3577.22 - Bioinformatics in Practice
Bioinformatics in Practice
A) Admitted to the bachelor programme in biology at the University of the Faroe Islands, and following the normal study progression or B) Students following single courses need to have sufficient background in molecular courses, like 3514 Biochemistry, 3518 Molecular cell biology I, 3516 Genetics, 3576 Molecular cell biology II.
To provide the students with some theoretical and practical knowledge of bioinformatic tools for analyzing biological data.
Brief introduction to NGS techniques and different large-scale sequencing targets (genome, exome, RNA Seq, etc). Sequence alignments. Databases and searches in databases. Protein identification/modification/quantitation bioinformatics. Functional analyses and Gene Ontology. Biostatistics and R. Structural (3D) bioinformatics of proteins. Genetic variation, haplotypes, GWAS, imputation, genetic diseases. Metagenomics and QIIME. Phylogeny and MEGA. Experimental design. Data privacy and ethics. Data life cycle and ecosystem.
Learning and teaching approaches
Lectures. Demonstrations. Problem solving. Discussions. It is strongly recommended that the students attend the lectures. The lectures may include access to external servers, installation of software, direct demonstrations, training sessions, exercizes, etc., and the lecturer may need the direct access to the students’ computers. Note that use of such installed programs and external servers may be a part of the exam, and that is the student’s own responsibility that the needed programs are installed on their computers.
On completion of the course, the successful student should be able to: 1. Describe principles of sequence alignments and how sequence alignments can be used for different purposes. 2. Critically evaluate results from sequence alignments. 3. Search in and extract data from different public sequence and structure databanks, like GenBank, UniProt, Ensembl, PDB, etc. 4. Describe the purposes for and needs of annotation, and use some of the tools for such annotation, in particular Gene Ontology (GO). 5. Visualize, manipulate and model 3D structures of proteins, and describe interactions of small molecules with 3D models. 6. Manually determine the sequence of a simple peptide MS/MS spectrum, and identify which protein this peptide comes from. 7. Analyze MS (MALDI) and MS/MS peptide spectra using web-based tools to identify and quantify proteins and post-translational protein modifications. 8. Describe both positive and negative consequences of genetic variations, and indicate how such variations can be detected. 9. Comprehend and describe the principles of targeted (16S rRNA or other genes) or untargeted metagenomics. 10. Describe some central principles in assembly of sequences (whether transcriptome, genome or other large-scale sequence data) from modern sequencing technologies. 11. Analyze evolutionary relationships: (i) by describing how DNA and protein sequences can be used to indicate the evolution of gene families and related species, and (ii) by actually performing phylogenetic analyses, starting from one or a few related sequences. 12. Critically evaluate experimental design, statistical considerations, data privacy, data life cycle and ethics in planning.
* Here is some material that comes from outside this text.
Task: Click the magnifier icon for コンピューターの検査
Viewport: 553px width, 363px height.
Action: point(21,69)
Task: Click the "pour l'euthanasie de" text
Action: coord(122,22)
Combination of 1) accepted obligatory exercises, presentations or other tasks given to the students and 2) graded written examination. Ad 1). Any obligatory tasks must be delivered within the specified deadlines, and they must be accepted (no grading) by the instructor. Ad 2). Six-hour written examination. All auxiliary materials allowed, including Internet. The students use their own laptops. The exam is individual; no communication is allowed between the students or with other individuals. The student may attend the ordinary exam before all obligatory tasks are accepted, but the grading will only be made valid upon acceptance of the obligatory tasks. A potential re-examination will only be held next time the course is given. The complete course must then be followed again, as the curriculum might be more or less revised.
The lectures and handouts from the lecturers define the curriculum. Some of the curriculum may be taken from Jonathan Pevsner (2015) Bioinformatics and Functional Genomics. 3ed. Wiley Blackwell. ISBN: 978-1-118-58178-0 Note that the book should be regarded as a supporting text, rather than a textbook.